WHAT YOU WILL DO:
An exact copy of the records is required, minus the pictures they hold.

Pixel coordinate grounding data:
========

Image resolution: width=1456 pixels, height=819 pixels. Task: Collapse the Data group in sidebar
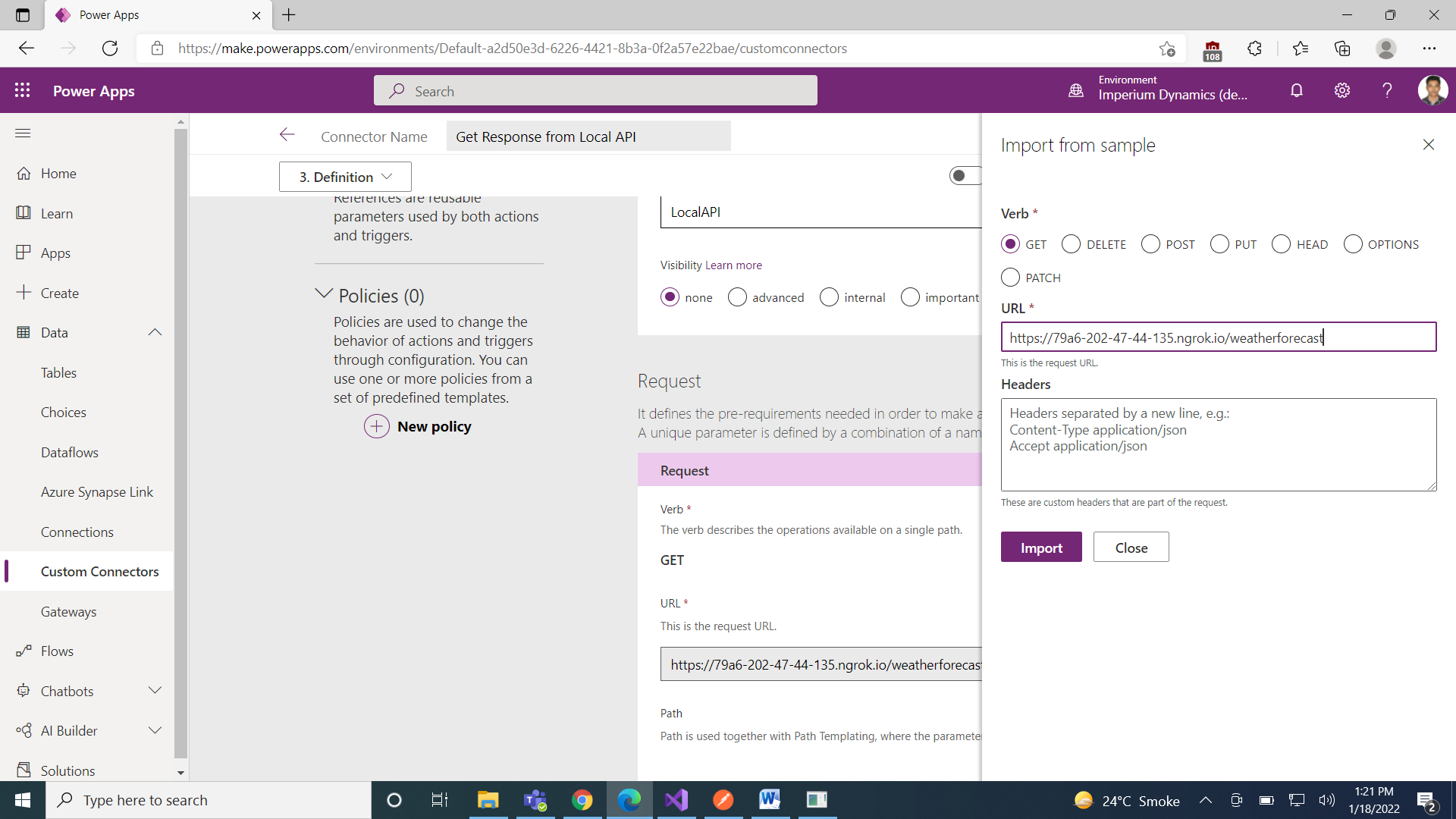(x=155, y=332)
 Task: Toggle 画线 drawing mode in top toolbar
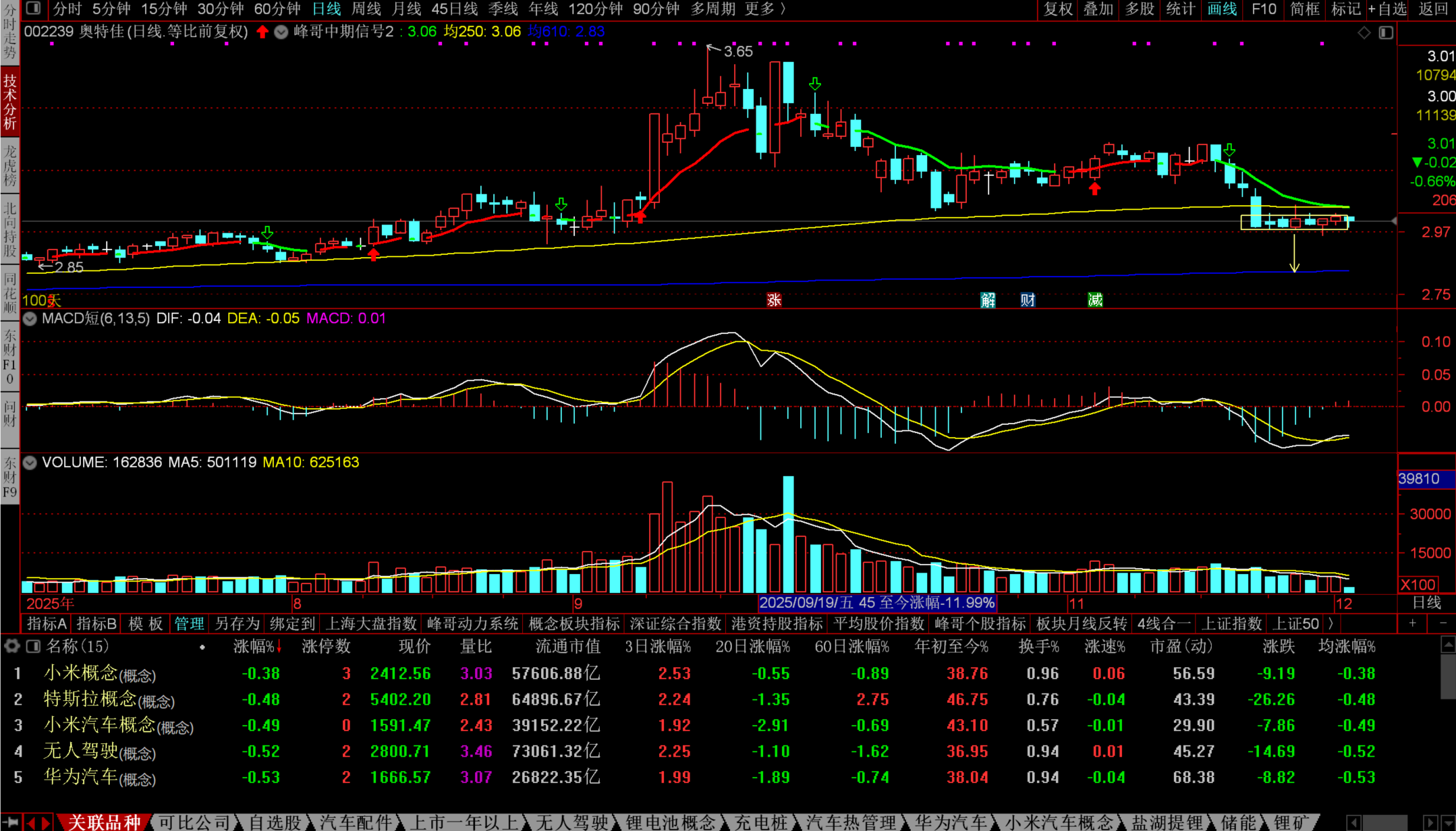point(1222,9)
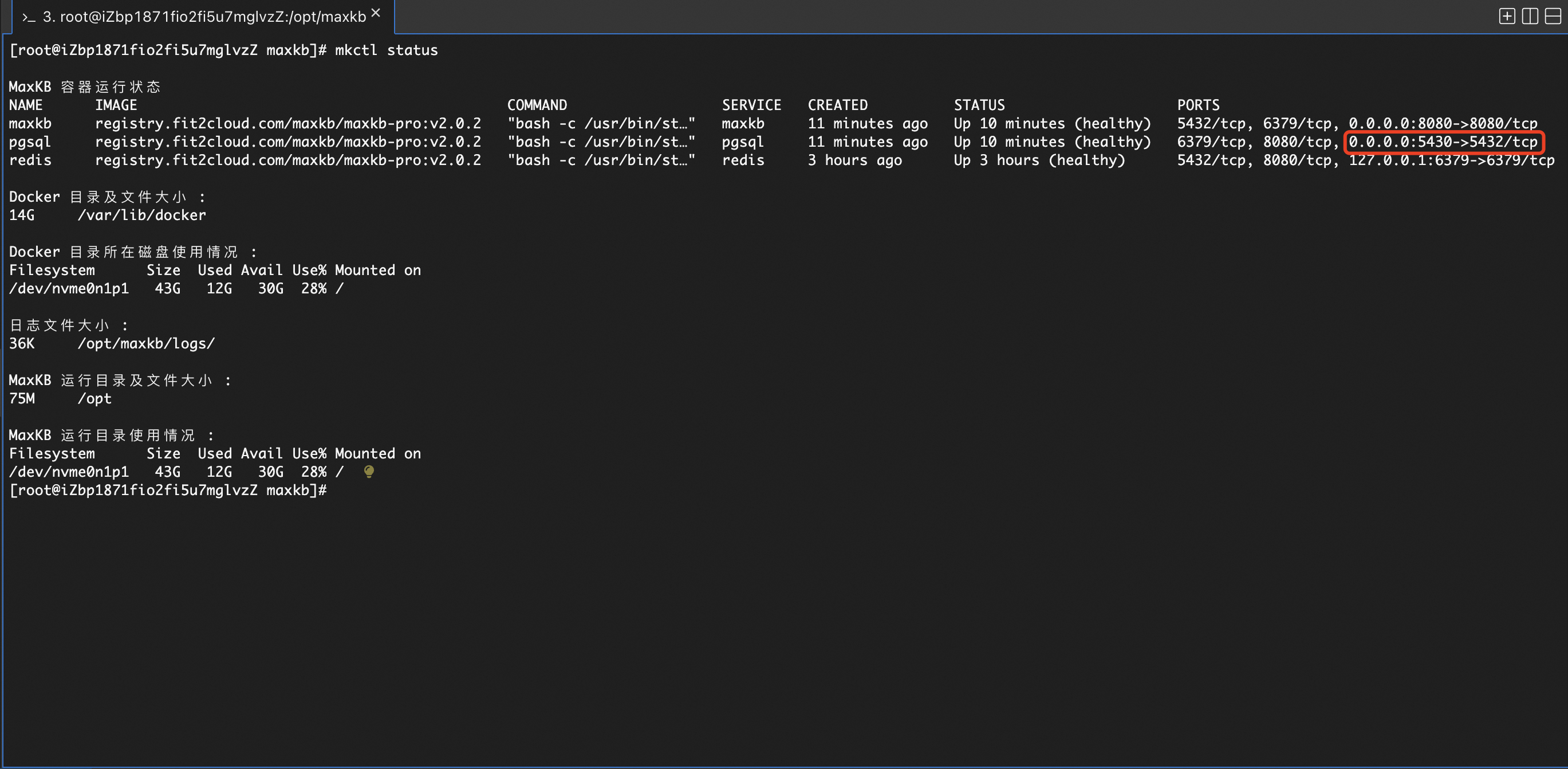Click the /opt/maxkb/logs/ path text
Screen dimensions: 1568x769
[x=146, y=343]
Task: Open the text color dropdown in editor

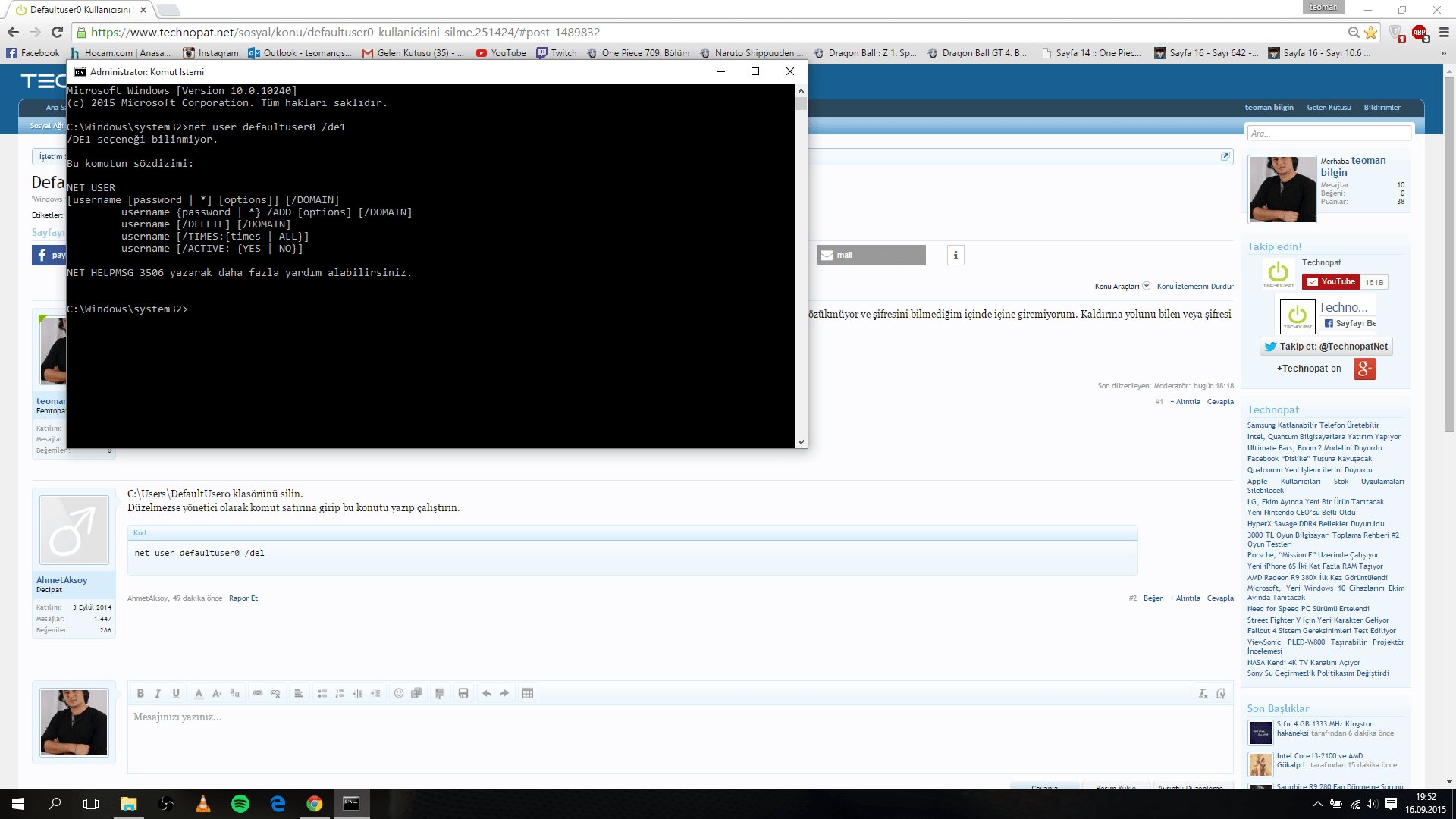Action: pyautogui.click(x=199, y=693)
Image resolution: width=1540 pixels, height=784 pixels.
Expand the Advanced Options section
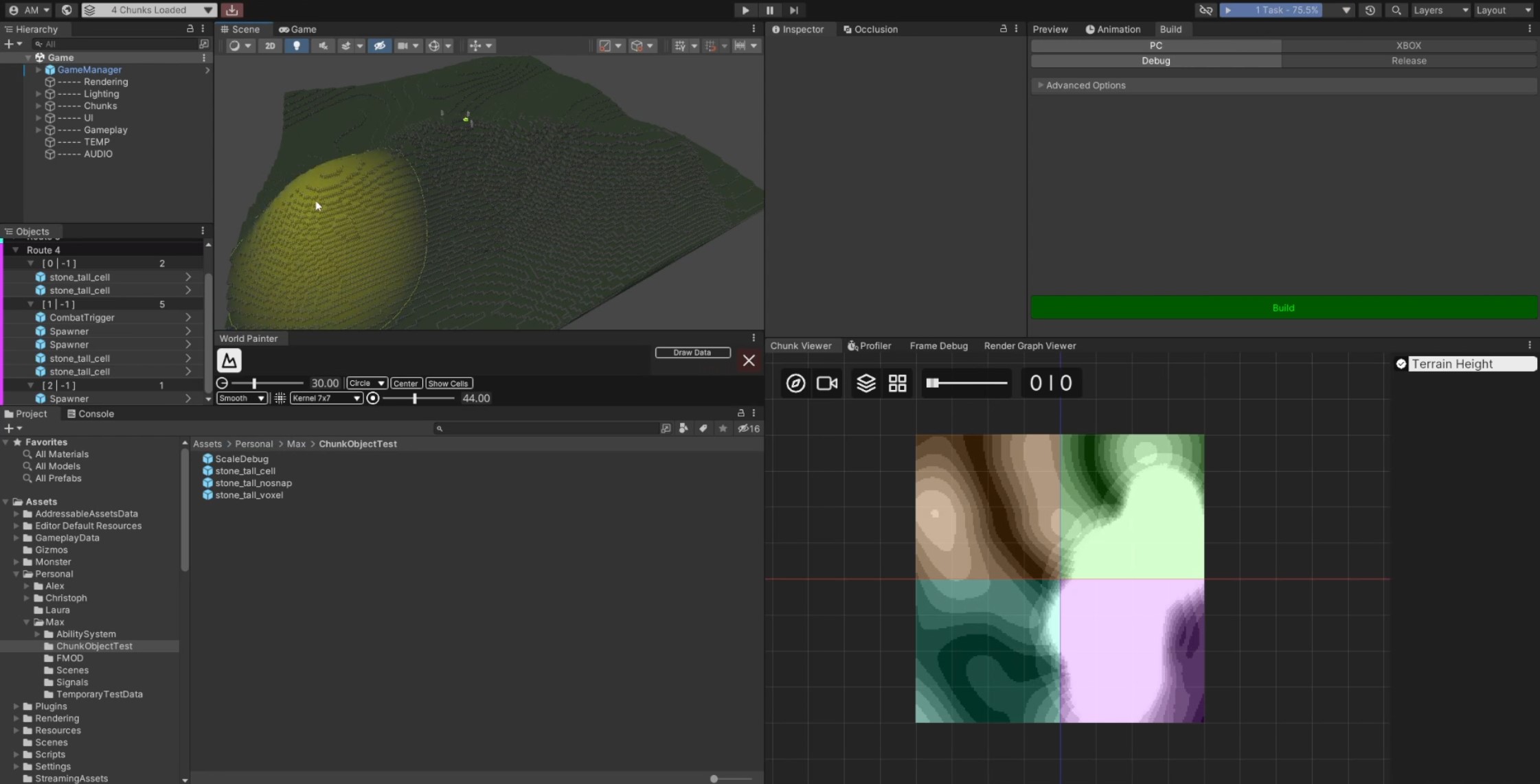1085,85
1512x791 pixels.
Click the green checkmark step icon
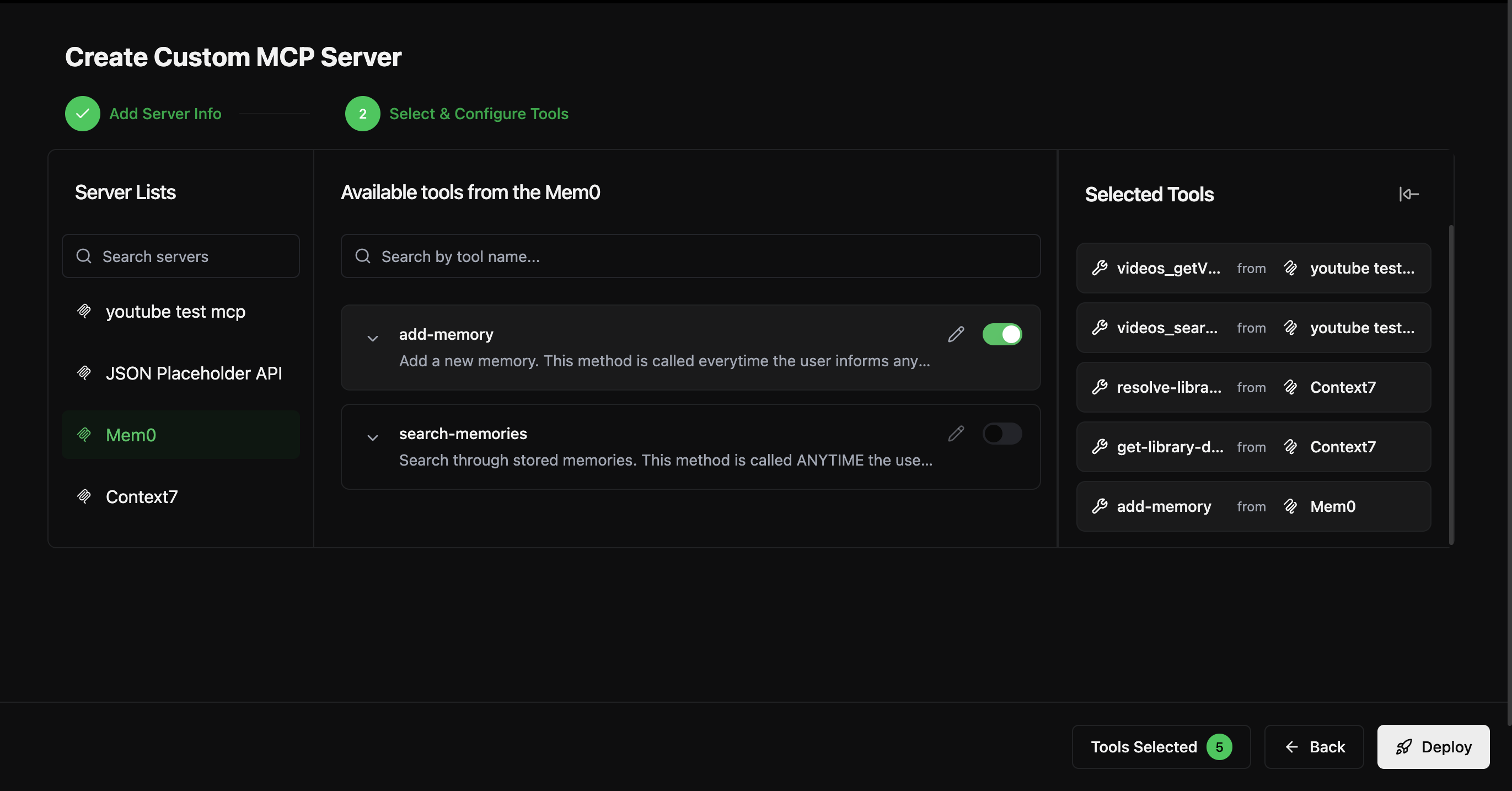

========

RESULT:
Image resolution: width=1456 pixels, height=819 pixels. Task: Collapse the Data group in sidebar
(x=155, y=332)
 Task: Toggle 画线 drawing mode in top toolbar
point(1222,9)
Click the /opt/maxkb/logs/ path text
Screen dimensions: 1568x769
[x=146, y=343]
Task: Open the text color dropdown in editor

Action: pyautogui.click(x=199, y=693)
Image resolution: width=1540 pixels, height=784 pixels.
Expand the Advanced Options section
1085,85
1512x791 pixels.
Click the green checkmark step icon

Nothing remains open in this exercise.